____ Data shown

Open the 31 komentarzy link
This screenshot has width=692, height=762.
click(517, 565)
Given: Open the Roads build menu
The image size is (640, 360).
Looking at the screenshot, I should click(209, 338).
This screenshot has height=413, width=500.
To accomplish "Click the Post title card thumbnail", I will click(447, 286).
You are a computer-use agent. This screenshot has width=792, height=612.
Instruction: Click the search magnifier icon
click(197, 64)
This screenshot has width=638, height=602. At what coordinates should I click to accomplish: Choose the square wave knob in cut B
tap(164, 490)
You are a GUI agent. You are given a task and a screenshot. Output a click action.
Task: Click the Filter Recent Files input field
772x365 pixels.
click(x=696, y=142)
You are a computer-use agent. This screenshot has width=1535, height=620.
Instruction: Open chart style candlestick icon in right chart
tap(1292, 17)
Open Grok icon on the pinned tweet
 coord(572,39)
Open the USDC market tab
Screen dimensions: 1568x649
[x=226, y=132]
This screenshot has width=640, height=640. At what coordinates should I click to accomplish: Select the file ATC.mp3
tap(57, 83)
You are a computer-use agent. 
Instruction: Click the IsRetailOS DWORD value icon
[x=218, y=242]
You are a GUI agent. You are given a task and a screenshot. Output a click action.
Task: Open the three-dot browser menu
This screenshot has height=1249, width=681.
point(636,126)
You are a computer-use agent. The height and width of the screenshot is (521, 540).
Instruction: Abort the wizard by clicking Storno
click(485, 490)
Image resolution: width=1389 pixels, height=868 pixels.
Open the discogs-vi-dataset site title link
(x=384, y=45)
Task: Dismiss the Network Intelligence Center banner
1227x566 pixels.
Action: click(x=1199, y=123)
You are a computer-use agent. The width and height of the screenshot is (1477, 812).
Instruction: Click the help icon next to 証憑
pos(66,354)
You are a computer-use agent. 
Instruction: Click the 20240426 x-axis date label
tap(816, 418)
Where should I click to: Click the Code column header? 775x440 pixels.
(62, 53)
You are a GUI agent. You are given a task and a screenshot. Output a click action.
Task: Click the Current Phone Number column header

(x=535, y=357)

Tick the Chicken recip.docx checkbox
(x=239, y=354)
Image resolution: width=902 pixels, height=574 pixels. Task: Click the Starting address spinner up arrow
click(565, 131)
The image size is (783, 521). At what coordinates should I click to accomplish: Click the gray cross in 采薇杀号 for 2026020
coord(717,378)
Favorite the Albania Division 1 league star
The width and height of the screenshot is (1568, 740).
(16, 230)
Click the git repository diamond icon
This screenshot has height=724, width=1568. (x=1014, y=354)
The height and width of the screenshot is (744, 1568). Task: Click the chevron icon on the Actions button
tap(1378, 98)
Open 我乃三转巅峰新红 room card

________

Looking at the entries above, count the lines that contain "card" and answer with only the number.

■ Written answer ■
2